The Culture of Law (11): Time is Money

We’ve been talking about money, now let’s talk about time — a natural segue for a profession that logs value in 6 minute increments.

Working long hours is a law cultural norm, and never mind that it’s no secret any more that working too much is counterproductive. This Time article featured popular author, TED talker, and professor Brené Brown:

“[Ms Brown] talks about how people use the idea of being “crazy busy” as a sort of armor—a justification for not bothering to pause, evaluate what’s going on in your life, and reconsider decisions regarding lifestyle, work, family, and perhaps whether it’s really necessary to be ‘crazy busy.’

“Also, she reveals that, for the most part, highly successful people understand that perfectionism is not healthy and ultimately gets in the way of progress.”

Also never mind that overworked unhappiness abounds on both ends of the legal profession’s financial food chain.

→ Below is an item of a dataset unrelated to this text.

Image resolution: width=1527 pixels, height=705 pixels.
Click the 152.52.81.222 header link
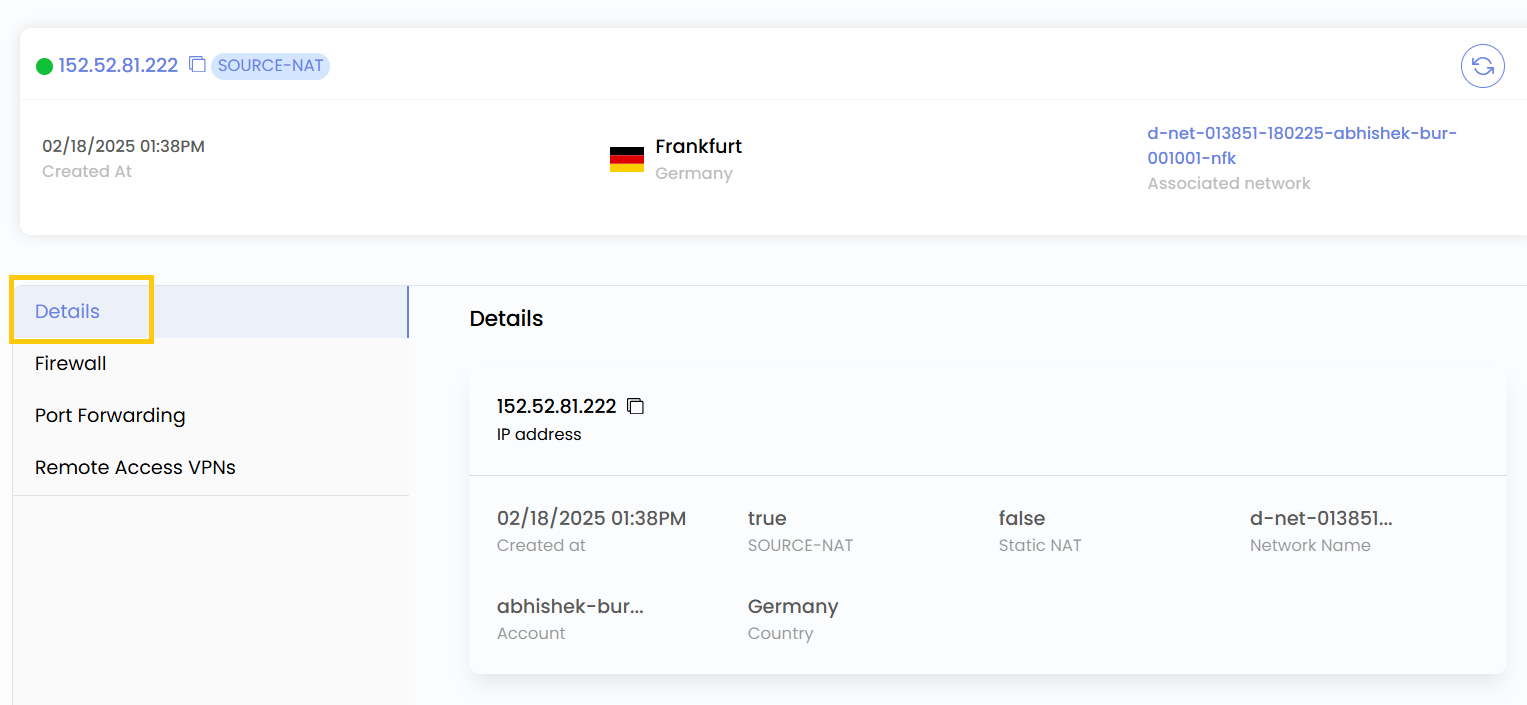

In this New Yorker op-ed piece a few weeks back, Columbia Law professor Tim Wu fingered the tyranny of technology as the culprit, citing the long hours of litigation as an example.

“Consider the litigation system, in which the hours worked by lawyers at large law firms are a common complaint. If dispute resolution is the social function of the law, what we have is far from the most efficient way to reach fair or reasonable resolutions. Instead, modern litigation can be understood as a massive, socially unnecessary arms race.

“In older times, the limits of technology and a kind of professionalism created a natural limit to such arms races, but today neither side can stand down, lest it put itself at a competitive disadvantage.

“A typical analysis blames greedy partners for crazy hours, but the irony is that the people at the top are often as unhappy and overworked as those at the bottom: it is a system that serves almost no one. Moreover, our many improvements in the technologies of productivity make the arms-race problem worse. The fact that employees are now always reachable eliminates what was once a natural barrier of sorts, the idea that work was something that happened during office hours or at the physical office. With no limits, work becomes like a football game where the whistle is never blown.”

We may not like what we’re doing — see, e.g., this Above the Law blog post re:  Prof. Wu’s article — but we do it anyway. Why?

Barry Goldman, arbitrator, mediator, and author of The Science of Settlement: Ideas for Negotiators, cites a psychological trait cognitive scientists call “sphexishness” to explain our stubbornness. You can read about it in this LA Times op-ed piece.

Sphexishness? Maybe. Or maybe unhappiness and a show me the money mentality are embedded in the larger context of American workplace culture. The following is from a Pyschology Today article called “Counterproductive Productivity,” by marketing professor Raj Raghuna:

“I don’t know about you, but it seems that the average American doesn’t really enjoy work. If the reason we work harder is because we enjoy our work, then most of us would be happy to go back to work, and we would have restaurants that are called TGIM (Thank Goodness It’s Monday) and not TGIF (Thank Goodness It’s Friday).

“No, we don’t work harder because we enjoy our work. Rather, we work harder so that we can earn more money, and so that we can feel, at some level, more important and more successful… And once we get on that gravy train, it’s difficult to get off it.”